I should be so lucky as Jayson Blair! | Good for Jayson Blair. He milked The New York Times' good intentions for all they were worth. It amounted to four years, which at a Times union-inflated salary probably comes out to 20 years of income somewhere else. He should be able to retire.

In addition to consistent problems of inaccuracy, tardiness and extended unavailability, the Times' internal investigation of the 27-year-old former reporter found that "he fabricated comments. He concocted scenes. He lifted material from other newspapers and wire services. He selected details from photographs to create the impression he had been somewhere or seen someone, when he had not."

But good for Blair. Who needs it? The schlepping, the calling, the waiting for people to return your calls, the fact-checking and so on. It's much easier to just make it up or copy it. Besides, have you ever tried having a conversation with a meticulous, hard-core reporter? Bo-ring!

For all these reasons, I was too lazy to be a reporter. I did it for a while, but it seemed like an exercise in repetition, a game of who can get the same ambulance-chasing story everyone else is getting but two seconds earlier-and that meant a lot of running around. Also, they make you cover beats you couldn't care less about, shuffling you around from the sports desk to the business desk, to automobiles or culture. I remember when I was working at the New York Daily News on a temporary assignment in 1997, and someone had the brilliant idea of sending me to cover fan fever at the Knicks' opening game--even though I assured them I knew very little about football.

No, I preferred to write what I wanted and to make sense of the news, and decided it was a lot less trouble to just opinionate for a living. As for any research or footwork even this may require, if others are happy schlepping to Zambia for a story, why should I also have to schlep when I've got the Internet?

Not that I didn't try. Boy, did I try to get a staff job--at all three New York dailies, plus one in New Jersey and another in Philadelphia. With the exception of the brief Daily News stint, I couldn't catch a break. So to support my freelance reporting, I took a job with The New York Times classified ad department, where I typed advertisements for real estate, help wanted, cars, antiques and everything else. While there, I lobbied hard for a reporting job, keeping abreast of hiring notices that went up, showing my clips to the appropriate people and introducing myself to the big shots when I'd bump into them in elevators.

Then I heard about the summer internship program that Blair would get his start in, a conduit for an eventual staff position.
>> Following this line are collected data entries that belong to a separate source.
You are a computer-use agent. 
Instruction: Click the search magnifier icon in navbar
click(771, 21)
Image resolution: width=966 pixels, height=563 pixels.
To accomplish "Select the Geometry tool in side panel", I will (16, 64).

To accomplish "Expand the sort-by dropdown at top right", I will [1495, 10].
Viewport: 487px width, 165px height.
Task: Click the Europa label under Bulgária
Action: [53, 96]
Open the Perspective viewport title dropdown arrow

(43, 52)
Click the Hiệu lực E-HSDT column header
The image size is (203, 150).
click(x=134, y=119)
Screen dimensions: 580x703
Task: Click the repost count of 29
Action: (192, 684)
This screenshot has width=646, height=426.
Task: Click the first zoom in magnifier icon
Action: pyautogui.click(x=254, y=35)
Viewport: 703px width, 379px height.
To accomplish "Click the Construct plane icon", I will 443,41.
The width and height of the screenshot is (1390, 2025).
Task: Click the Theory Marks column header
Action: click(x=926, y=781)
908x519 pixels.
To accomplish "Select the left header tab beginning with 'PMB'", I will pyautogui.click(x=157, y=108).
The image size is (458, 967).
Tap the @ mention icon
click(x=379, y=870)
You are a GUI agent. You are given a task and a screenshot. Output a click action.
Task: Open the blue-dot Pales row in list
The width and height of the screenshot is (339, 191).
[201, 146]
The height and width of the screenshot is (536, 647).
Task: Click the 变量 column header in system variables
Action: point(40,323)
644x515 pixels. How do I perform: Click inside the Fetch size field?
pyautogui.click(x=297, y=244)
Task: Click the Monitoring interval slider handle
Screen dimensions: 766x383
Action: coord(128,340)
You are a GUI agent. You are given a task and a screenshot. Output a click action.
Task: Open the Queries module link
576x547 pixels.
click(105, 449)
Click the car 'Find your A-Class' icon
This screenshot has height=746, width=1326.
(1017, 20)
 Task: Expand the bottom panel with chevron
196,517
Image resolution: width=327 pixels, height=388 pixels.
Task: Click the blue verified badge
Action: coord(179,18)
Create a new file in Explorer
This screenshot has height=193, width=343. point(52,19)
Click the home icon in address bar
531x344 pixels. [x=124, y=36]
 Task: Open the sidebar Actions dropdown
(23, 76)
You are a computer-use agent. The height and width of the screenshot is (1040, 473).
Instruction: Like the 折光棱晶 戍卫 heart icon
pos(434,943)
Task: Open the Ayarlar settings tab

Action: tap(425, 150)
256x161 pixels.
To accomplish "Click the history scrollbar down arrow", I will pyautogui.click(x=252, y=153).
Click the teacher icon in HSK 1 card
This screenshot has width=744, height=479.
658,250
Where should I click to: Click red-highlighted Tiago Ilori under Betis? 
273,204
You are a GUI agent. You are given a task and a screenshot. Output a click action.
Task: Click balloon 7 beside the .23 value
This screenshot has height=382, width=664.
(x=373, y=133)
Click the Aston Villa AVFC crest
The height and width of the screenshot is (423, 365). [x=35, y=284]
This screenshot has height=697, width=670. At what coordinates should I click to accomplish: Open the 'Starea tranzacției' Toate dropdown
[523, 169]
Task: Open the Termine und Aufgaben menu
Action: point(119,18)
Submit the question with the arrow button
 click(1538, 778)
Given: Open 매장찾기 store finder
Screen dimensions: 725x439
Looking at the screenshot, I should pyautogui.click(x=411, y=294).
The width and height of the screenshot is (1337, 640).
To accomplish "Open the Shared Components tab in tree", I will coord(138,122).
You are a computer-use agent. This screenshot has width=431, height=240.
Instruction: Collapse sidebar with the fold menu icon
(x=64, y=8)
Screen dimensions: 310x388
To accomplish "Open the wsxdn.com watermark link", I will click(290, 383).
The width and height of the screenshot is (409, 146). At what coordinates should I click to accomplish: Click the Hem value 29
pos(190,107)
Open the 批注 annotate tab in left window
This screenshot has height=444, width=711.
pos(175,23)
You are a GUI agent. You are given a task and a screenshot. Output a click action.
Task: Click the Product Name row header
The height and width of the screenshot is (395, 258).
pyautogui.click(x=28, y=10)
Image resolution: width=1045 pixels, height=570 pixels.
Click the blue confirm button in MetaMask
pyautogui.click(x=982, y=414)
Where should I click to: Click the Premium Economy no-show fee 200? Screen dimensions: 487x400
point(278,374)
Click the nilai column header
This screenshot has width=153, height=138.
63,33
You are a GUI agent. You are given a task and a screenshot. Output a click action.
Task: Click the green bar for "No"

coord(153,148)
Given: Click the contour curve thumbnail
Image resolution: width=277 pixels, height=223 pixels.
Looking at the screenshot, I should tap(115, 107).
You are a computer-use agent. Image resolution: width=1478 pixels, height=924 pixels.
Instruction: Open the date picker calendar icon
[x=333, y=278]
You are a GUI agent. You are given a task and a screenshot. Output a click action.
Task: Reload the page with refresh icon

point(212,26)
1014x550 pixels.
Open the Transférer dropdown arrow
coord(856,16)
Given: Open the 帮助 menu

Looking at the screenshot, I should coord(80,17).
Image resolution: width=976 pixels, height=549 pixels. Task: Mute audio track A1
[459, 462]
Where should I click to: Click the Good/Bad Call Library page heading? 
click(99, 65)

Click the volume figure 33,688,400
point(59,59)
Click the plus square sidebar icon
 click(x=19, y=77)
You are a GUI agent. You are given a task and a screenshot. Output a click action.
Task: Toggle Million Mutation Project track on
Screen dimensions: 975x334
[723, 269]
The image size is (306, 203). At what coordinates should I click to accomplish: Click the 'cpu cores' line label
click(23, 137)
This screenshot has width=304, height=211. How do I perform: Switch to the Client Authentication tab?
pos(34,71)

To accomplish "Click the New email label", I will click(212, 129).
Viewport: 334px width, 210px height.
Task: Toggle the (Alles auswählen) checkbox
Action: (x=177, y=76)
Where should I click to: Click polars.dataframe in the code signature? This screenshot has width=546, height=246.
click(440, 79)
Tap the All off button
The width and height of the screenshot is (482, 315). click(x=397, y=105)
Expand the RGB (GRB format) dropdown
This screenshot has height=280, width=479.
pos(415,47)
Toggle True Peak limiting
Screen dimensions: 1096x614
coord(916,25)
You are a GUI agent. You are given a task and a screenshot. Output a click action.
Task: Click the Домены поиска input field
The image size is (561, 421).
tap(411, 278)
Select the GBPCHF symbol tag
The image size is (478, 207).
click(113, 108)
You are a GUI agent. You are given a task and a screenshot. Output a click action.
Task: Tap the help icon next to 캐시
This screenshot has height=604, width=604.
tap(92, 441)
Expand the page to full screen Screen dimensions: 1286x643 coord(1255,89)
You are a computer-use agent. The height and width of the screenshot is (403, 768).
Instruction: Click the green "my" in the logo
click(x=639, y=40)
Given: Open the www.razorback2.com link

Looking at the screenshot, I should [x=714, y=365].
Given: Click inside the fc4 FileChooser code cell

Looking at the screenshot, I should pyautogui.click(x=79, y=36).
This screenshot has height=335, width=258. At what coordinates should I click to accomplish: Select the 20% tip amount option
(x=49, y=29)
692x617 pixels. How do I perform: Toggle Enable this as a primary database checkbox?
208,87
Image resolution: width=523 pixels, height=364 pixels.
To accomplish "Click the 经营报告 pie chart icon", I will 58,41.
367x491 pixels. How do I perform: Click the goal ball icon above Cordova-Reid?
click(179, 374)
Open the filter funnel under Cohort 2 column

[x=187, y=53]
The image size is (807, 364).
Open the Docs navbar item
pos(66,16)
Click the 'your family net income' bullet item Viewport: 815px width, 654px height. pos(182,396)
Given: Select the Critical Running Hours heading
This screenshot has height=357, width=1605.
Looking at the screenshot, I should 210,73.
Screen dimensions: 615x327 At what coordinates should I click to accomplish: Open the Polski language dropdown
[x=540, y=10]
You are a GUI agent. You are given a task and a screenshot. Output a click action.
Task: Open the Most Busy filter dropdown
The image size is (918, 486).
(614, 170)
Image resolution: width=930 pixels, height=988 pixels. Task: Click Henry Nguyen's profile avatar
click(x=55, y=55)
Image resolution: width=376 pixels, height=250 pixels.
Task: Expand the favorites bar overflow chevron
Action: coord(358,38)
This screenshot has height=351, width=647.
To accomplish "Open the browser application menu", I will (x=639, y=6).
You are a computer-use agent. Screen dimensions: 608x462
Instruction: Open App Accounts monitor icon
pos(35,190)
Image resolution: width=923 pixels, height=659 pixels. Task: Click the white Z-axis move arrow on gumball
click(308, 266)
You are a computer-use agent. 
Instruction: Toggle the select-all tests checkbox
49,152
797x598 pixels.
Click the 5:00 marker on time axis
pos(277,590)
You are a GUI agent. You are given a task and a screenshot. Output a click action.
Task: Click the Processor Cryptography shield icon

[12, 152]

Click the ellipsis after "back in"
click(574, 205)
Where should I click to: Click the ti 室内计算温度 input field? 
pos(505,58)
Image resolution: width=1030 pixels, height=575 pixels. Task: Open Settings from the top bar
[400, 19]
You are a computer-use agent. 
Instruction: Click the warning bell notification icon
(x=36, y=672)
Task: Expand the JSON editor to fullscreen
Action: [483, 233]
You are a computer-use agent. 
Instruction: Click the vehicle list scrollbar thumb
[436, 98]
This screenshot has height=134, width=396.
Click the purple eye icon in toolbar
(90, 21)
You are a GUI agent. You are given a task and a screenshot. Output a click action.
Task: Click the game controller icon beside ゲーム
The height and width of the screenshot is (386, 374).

I inquired, but was told I was the wrong color; the internship was geared toward minorities. So I told them I was Jewish, an even smaller minority than black at 2% of the country's population. But that seemed only to elicit giggles.

It was just assumed that Jews are industrious and successful and never in need of a boost. Well, I'm tired of that vicious stereotype! This Jew has been struggling for eight years. I just may be the poorest Jew in the country. My Russian relatives, who didn't even get off the boat until 1991, already have more money than I do. I've actually had to borrow money from black friends! What a country!

In my case, the meritocracy system has never yielded any long-term benefit. Not only was getting hired like pulling teeth every time, but with the exception of the Times gig, I've never not been fired from a job. That includes restaurants, legal temp work, news organizations and more. I've gotten fired from places where I wasn't even hired. That's how expendable a white girl is!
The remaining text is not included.